*** Begin section ***
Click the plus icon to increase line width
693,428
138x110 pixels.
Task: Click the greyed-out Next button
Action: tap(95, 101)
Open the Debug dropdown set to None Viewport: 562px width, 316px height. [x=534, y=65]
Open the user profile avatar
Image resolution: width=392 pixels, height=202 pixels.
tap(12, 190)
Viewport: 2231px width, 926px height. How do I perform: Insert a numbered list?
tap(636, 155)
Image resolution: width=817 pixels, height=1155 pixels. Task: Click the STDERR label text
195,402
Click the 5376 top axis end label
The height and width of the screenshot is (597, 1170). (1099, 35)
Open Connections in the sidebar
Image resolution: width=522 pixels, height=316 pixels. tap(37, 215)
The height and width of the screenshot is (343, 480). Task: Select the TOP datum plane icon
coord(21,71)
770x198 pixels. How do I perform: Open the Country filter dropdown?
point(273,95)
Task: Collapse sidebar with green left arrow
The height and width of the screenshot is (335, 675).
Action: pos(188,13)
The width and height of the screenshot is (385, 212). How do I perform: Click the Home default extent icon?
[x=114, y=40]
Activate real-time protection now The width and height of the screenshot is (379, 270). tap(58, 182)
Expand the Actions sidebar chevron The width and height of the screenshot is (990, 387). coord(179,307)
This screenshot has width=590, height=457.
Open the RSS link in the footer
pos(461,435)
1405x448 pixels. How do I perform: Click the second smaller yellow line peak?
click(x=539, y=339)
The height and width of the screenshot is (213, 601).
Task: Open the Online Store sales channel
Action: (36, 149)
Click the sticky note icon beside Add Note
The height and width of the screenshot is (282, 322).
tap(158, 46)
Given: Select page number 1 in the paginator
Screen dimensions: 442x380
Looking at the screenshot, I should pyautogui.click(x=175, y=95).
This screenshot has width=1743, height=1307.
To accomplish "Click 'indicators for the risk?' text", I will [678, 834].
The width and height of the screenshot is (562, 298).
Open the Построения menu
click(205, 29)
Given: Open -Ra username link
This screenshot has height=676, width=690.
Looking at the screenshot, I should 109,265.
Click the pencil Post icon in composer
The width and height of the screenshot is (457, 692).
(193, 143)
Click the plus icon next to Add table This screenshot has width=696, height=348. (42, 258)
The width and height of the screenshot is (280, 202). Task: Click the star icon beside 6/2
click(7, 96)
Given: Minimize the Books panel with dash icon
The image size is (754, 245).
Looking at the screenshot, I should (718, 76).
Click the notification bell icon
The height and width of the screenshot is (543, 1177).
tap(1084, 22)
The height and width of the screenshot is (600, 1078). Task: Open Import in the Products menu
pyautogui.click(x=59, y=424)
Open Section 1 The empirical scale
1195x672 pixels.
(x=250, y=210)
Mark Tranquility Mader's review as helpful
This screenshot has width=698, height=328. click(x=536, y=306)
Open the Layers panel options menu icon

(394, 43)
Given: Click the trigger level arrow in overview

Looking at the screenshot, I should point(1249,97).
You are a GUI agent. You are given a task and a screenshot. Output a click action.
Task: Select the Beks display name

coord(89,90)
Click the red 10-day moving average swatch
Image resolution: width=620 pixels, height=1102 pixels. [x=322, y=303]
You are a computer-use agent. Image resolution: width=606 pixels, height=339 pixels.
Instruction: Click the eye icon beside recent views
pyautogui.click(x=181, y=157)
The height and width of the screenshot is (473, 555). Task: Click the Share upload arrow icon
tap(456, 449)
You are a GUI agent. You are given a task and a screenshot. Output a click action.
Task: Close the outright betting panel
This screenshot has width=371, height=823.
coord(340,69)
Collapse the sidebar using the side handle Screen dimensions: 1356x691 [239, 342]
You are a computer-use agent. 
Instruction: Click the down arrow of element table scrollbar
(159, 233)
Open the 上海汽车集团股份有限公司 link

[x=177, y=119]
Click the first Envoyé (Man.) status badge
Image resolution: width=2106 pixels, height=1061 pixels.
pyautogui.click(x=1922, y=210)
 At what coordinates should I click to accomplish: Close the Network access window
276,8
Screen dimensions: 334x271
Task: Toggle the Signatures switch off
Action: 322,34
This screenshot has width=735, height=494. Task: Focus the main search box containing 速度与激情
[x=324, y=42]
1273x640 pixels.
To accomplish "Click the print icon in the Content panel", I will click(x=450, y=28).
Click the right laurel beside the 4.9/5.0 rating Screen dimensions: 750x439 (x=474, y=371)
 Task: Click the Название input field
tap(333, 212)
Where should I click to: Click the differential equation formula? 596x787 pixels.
*** End section ***
# Aim of the task
Your answer should be each line of the data that contains the word "with", copied as it stands.

# Answer space
Task: Collapse sidebar with green left arrow
Given: Minimize the Books panel with dash icon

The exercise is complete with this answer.